In Beckford v R (1988), the defendant police officer shot dead a suspect,

having been told that he was armed and dangerous, because he feared for his own

life. The prosecution case was that the victim had been unarmed and thus

presented no threat to the defendant. The trial judge directed the jury that the

defendant’s belief in the need to shoot in self-defence had to be both honest

and reasonable. In rejecting this direction, the Privy Council approved the

approach in Williams. Lord Griffiths commented that juries should be given the

following guidance: “Whether the plea is self-defence or defence of

another, if the defendant may have been labouring under a mistake as to facts,

he must be judged according to his mistaken belief of the facts: that is so

whether the mistake was, on an objective view, a reasonable mistake or

not.” The defendant therefore, had a defence of self-defence because the

killing was not unlawful if, in the circumstances as he perceived them to be, he

had used reasonable force to defend himself.


One effect of alcohol can be to lead the drinker to interpret the words and

actions of others as threatening, thereby increasing “defensive

activity” (Clarkson and Keating, Criminal Law, 1994, p402).
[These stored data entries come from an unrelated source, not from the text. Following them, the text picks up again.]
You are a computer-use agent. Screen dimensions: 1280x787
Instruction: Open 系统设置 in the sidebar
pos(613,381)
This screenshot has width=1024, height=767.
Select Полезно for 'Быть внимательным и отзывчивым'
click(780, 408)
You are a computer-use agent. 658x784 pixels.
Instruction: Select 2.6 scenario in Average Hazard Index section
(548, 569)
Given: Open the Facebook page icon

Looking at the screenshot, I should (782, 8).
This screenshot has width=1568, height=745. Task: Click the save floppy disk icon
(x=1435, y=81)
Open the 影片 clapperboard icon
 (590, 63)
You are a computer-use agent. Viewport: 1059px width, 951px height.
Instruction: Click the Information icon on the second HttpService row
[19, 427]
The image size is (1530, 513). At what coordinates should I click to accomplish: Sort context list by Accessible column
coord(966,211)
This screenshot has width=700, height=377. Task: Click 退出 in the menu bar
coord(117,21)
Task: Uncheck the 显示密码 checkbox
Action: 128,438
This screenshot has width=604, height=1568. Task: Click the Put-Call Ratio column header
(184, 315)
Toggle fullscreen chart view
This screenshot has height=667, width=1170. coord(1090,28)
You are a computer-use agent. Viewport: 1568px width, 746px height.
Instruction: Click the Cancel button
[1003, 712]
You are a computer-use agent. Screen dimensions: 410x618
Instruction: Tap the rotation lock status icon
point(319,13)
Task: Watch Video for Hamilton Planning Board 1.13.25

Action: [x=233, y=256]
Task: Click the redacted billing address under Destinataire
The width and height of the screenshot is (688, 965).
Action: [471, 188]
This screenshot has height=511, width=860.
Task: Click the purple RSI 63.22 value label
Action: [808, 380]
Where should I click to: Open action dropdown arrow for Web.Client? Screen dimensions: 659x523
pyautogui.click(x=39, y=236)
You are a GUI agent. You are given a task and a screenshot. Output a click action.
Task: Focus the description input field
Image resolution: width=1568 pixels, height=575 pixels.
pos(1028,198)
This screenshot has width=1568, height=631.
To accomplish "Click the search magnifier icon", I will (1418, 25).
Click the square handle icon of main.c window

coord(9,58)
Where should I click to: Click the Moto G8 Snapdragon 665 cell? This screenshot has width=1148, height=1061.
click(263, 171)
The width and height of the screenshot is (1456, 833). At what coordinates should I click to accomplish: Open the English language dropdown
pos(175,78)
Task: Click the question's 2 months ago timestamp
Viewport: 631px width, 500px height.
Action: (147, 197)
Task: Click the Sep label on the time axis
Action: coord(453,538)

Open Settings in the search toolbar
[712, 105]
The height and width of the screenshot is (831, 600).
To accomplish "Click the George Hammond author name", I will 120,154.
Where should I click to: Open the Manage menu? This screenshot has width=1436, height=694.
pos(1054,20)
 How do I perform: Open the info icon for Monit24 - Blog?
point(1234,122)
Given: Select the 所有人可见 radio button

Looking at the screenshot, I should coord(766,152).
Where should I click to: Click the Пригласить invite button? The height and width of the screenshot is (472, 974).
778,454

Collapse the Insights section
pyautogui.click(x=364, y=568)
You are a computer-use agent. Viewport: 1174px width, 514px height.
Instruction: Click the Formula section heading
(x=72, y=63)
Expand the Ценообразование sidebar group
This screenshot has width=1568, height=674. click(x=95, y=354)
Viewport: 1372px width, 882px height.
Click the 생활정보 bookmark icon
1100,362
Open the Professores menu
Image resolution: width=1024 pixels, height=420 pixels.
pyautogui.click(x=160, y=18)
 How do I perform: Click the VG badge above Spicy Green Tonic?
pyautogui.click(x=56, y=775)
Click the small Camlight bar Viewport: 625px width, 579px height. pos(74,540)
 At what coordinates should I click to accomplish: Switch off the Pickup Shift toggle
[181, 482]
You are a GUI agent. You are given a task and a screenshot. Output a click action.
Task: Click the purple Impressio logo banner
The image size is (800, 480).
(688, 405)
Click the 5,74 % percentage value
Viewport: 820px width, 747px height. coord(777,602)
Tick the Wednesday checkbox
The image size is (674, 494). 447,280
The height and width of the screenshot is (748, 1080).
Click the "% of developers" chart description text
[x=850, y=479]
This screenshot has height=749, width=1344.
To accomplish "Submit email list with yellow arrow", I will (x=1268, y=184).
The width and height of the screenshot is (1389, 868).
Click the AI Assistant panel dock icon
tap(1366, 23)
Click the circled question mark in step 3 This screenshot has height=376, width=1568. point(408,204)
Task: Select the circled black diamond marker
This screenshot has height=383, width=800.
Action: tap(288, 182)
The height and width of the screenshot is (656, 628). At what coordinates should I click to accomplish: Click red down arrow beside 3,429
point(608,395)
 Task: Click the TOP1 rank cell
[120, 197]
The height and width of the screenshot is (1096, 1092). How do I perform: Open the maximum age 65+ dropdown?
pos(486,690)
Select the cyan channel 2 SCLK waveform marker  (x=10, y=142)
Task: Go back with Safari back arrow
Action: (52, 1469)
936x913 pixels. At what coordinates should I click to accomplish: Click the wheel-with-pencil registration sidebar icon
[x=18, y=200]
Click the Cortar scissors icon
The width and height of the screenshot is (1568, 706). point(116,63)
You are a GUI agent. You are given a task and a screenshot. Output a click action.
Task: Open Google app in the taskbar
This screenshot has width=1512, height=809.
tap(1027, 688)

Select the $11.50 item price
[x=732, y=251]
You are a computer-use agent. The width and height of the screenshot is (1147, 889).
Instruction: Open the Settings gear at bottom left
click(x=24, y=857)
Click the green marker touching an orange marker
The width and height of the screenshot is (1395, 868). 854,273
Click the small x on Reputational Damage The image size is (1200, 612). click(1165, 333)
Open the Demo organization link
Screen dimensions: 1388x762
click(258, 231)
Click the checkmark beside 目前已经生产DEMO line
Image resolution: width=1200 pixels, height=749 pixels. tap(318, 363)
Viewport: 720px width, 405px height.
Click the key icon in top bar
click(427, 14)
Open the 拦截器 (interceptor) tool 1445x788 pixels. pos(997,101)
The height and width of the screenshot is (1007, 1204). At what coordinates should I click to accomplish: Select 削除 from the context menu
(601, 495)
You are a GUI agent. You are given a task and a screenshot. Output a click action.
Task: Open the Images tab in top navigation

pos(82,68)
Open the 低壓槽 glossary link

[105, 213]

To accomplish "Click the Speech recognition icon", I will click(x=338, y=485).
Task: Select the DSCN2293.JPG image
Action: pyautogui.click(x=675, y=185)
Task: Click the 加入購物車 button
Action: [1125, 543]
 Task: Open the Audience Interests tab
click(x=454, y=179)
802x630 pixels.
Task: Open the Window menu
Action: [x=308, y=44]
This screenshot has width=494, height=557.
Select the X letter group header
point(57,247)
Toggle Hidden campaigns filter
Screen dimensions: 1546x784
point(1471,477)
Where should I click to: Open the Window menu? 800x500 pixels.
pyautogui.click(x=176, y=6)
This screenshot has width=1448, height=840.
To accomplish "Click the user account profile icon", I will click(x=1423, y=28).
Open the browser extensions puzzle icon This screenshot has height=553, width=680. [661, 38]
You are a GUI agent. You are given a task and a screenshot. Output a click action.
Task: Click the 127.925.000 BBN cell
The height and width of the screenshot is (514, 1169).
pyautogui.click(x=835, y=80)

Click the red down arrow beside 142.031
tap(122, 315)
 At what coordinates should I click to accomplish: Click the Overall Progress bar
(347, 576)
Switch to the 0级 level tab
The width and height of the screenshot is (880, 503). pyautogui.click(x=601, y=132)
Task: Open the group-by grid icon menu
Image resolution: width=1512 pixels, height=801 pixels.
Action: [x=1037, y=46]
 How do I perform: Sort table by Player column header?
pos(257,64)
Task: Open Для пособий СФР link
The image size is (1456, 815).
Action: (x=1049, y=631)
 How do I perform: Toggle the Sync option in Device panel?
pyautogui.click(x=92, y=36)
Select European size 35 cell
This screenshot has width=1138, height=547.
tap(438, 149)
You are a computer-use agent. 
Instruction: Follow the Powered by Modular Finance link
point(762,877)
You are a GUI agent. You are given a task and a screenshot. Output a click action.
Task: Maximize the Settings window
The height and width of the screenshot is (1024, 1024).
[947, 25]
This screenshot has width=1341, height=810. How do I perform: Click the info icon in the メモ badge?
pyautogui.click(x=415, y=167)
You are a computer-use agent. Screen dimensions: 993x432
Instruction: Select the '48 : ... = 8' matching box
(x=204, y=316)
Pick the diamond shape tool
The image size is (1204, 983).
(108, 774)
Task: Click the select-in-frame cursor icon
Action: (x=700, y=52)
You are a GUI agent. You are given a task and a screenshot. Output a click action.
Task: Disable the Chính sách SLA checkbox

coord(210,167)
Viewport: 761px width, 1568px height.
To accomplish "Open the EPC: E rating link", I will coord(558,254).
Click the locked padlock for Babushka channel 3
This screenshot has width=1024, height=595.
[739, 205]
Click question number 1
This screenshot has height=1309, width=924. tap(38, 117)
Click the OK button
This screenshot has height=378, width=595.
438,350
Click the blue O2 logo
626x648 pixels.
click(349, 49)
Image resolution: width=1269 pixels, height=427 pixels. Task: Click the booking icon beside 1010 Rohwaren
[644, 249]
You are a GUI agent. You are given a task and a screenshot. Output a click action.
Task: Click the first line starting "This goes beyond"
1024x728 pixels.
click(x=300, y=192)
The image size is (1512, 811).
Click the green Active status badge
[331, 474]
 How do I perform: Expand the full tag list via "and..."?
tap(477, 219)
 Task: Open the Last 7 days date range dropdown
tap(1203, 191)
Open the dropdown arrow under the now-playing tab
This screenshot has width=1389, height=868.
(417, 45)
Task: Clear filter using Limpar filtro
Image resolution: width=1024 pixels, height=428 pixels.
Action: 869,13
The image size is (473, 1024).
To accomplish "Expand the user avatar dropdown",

In other words,

a drunken person may act violently, mistakenly believing himself to be under

attack. What is the position where such a person makes a mistake as to a

“defence”? The view now taken by the courts is that such a drunken

mistake, however genuinely believed, is no defence to a criminal charge – not

even to crimes of specific intent. The two leading cases are:

R v O’Grady [1987] 3 WLR 321 – The defendant woke from a drunken stupor to

find his equally drunk friend hitting him. In order to defend himself he

retaliated with several blows and then returned to sleep. He awoke to find his

friend dead. The defendant was convicted of manslaughter and appealed against

conviction, relying on the defence of self-defence in the circumstances as he

mistakenly believed them to be. The Court of Appeal dismissed the appeal and

said that a mistake arising from voluntary intoxication could never be relied on

in putting forward a defence, whatever the crime. Lord Lane CJ also rejected the

relevance of the distinction between crimes of basic and specific intent on this

aspect of the matter.

R v O’Connor [1991] Crim LR 135 – The defendant while drunk head-butted

his victim, who died. He claimed he thought he was acting in self-defence. He

was convicted of murder and appealed on the grounds that his mistaken belief was

relevant. The Court of Appeal held that, following O’Grady, a drunken mistake as

to the need for self-defensive action was to be ignored by the jury. However, in

murder cases the drunkenness of the defendant could be taken into consideration

in determining whether the defendant had the necessary specific intent (and on

this basis a verdict of manslaughter was substituted).